5. Savings are falling and debt is rising. From 2020 to 2021, the U.S. government sent several thousand dollars in checks to most U.S. households to overcome the pandemic. With much of the economy closed, many Americans kept that stimulus in cash and the personal savings rate soared to a record 60 years. But now Americans have spent almost all that money and the personal savings rate has fallen below the 2010 average. During an unstable time for the economy, with collapsing markets, and rising inflation and the Federal Reserve slowing the economy, the home typical does not have much protection. By contrast, consumer debt is breaking new records.
6. Federal Reserve interest rate hikes are already causing chaos. One of the mandates of the Federal Reserve is to keep inflation around 2 percent. Well, both for that. Inflation soared above 8 percent, prompting the Fed to announce a series of rate hikes aimed at curbing economic activity. In theory, the plan works like this: the Federal Reserve raises interest rates, making it more expensive to borrow money for mortgages, cars, and business investments. As a result, investment in all these categories and lower, and the economy cools. But here’s the problem. Modern history has very few examples of such low unemployment and such high inflation where the rate rises no caused a recession. On the way to crushing inflation, the Fed can destroy billions of dollars in wealth and economic activity.
7. China is a disaster. The world’s second largest economy has had a strange 2022. China’s zero COVID policies have caused shocking blockades in big cities like Shanghai, which have frozen economic activity. China is also facing a surge in real estate investment, falling business confidence and a sharp decline in economic activity. Why is this worrisome for the US? Because China is projected to account for about a quarter of world economic growth in the coming years. When China sneezes, or, more aptly, when Chinese officials quarantine those who sneeze, the world can get cold. The United States could be in a strong position to cope with the Chinese slowdown if its other trading partners are doing well. But they are not.
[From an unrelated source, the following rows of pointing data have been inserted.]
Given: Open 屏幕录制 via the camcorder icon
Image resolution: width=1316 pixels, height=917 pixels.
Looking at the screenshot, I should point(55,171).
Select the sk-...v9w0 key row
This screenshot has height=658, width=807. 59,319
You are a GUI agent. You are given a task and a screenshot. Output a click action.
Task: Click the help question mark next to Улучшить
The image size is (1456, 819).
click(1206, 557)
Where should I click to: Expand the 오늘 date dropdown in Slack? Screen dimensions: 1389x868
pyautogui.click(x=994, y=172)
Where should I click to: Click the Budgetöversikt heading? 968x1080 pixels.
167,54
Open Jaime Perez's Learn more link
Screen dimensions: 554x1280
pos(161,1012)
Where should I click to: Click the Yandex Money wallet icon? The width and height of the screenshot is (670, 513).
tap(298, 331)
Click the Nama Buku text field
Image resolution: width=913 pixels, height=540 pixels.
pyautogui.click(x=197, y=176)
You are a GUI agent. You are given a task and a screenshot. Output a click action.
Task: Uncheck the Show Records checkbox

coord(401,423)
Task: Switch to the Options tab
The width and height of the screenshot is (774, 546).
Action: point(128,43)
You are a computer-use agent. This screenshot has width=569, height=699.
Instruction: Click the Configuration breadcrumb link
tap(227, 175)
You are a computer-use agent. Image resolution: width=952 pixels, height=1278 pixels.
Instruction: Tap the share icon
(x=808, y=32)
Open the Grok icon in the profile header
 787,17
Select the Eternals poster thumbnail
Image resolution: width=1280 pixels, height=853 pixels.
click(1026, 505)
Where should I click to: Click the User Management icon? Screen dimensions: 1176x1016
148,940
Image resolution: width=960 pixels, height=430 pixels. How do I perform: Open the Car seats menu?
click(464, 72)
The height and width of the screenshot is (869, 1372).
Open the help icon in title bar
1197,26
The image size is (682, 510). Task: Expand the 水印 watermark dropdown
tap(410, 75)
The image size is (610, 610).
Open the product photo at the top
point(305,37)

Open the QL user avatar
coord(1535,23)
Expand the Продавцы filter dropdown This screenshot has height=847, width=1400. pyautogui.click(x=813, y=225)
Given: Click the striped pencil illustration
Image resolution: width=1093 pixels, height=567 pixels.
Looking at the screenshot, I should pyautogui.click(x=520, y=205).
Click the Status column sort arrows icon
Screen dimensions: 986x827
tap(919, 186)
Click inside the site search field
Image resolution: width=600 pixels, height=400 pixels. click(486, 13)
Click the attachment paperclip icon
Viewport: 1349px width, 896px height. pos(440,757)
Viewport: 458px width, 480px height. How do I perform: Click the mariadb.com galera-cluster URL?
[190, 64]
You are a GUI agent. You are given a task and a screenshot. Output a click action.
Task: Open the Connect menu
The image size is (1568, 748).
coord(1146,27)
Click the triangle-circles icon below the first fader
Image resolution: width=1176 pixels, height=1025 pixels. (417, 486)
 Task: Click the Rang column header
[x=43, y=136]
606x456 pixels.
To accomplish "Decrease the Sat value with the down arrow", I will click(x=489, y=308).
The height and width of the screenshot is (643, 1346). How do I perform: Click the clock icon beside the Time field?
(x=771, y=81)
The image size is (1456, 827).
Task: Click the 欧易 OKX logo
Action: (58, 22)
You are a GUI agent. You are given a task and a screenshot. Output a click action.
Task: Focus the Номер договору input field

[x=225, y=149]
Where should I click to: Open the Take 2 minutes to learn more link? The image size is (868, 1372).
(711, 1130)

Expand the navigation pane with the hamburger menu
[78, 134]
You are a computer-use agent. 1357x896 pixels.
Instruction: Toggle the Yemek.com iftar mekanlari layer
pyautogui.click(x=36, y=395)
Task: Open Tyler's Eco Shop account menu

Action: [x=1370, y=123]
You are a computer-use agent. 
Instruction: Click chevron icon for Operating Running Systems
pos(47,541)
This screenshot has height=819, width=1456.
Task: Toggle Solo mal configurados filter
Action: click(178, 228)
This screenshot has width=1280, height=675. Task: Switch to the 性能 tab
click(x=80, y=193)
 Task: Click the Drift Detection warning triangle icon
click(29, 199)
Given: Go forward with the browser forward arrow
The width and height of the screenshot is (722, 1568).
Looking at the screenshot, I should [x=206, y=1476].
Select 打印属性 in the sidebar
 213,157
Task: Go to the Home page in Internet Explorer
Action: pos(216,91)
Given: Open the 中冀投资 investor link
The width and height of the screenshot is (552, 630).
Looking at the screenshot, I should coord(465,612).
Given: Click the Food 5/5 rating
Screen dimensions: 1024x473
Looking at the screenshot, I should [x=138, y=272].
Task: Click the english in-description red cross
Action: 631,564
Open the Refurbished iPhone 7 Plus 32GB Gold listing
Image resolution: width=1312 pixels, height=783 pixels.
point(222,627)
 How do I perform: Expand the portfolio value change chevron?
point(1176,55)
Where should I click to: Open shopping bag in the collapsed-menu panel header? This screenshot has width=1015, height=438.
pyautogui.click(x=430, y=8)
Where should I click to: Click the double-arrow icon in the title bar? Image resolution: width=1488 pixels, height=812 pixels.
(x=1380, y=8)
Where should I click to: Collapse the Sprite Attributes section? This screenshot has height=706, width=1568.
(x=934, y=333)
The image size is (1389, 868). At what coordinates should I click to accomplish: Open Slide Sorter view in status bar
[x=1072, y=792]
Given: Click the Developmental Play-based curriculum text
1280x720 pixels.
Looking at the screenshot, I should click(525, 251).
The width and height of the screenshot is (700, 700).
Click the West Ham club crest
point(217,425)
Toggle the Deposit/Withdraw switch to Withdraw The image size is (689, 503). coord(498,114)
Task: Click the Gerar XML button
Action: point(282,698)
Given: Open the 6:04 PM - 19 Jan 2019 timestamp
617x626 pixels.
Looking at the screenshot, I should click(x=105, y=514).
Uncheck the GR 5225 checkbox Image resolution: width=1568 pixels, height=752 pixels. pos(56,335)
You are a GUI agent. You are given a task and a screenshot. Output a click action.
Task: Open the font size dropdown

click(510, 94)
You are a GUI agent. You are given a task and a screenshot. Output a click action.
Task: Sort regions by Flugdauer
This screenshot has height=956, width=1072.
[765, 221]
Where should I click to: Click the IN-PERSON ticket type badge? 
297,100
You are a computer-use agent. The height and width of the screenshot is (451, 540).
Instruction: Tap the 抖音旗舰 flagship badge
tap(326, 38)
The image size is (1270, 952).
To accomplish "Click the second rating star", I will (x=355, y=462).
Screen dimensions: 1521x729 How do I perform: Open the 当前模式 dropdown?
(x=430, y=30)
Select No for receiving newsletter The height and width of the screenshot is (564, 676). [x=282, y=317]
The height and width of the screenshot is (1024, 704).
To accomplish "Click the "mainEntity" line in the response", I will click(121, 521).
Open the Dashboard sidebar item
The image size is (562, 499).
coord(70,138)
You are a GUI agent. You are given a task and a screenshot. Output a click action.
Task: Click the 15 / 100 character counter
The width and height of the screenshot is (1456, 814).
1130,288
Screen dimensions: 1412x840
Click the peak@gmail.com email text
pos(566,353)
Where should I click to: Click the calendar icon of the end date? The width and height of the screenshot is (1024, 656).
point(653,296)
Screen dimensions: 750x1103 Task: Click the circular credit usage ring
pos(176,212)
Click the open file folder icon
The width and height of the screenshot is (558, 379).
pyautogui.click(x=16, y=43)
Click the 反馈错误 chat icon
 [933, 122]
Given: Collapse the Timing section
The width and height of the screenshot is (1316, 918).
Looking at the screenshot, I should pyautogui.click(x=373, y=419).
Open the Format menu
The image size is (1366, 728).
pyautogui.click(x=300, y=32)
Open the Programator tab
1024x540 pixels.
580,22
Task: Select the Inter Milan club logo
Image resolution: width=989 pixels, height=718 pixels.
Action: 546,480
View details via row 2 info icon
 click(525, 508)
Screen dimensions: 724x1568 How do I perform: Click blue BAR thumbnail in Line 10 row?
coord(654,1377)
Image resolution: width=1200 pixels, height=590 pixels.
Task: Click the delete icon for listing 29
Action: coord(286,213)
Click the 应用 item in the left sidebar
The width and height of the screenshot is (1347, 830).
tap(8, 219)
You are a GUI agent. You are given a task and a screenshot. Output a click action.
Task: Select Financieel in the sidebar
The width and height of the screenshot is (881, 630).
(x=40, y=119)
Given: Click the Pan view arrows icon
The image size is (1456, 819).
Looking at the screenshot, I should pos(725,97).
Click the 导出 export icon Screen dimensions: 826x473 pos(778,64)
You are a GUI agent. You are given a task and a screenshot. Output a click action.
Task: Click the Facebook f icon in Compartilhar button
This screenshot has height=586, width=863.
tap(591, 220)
8. A recession is coming to Europe. The UK economy is shrinking, and the central bank says inflation will exceed 10 per cent this year. The war in Ukraine has skyrocketed energy prices across Europe, and most economists believe the continent’s economy will shrink this year. Europe seems very likely to be heading for stagnation and inflation, the dreaded combination that, 50 years ago, gave birth to the horrible term. stagflation. If Europe shrinks as Chinese growth slows, U.S. exporters will have a hard time contributing to GDP growth.
9. Oh yes, it is still a pandemic. Restaurant activity and air travel are almost back to their pre-pandemic highs as most Americans return to something like “normal”. But we do not know what else the virus and its variants will throw at us. Could the next variant be more transmissible and deadly, and also prevent our immunity? I hope not. But these are the 2020s. Anything is possible.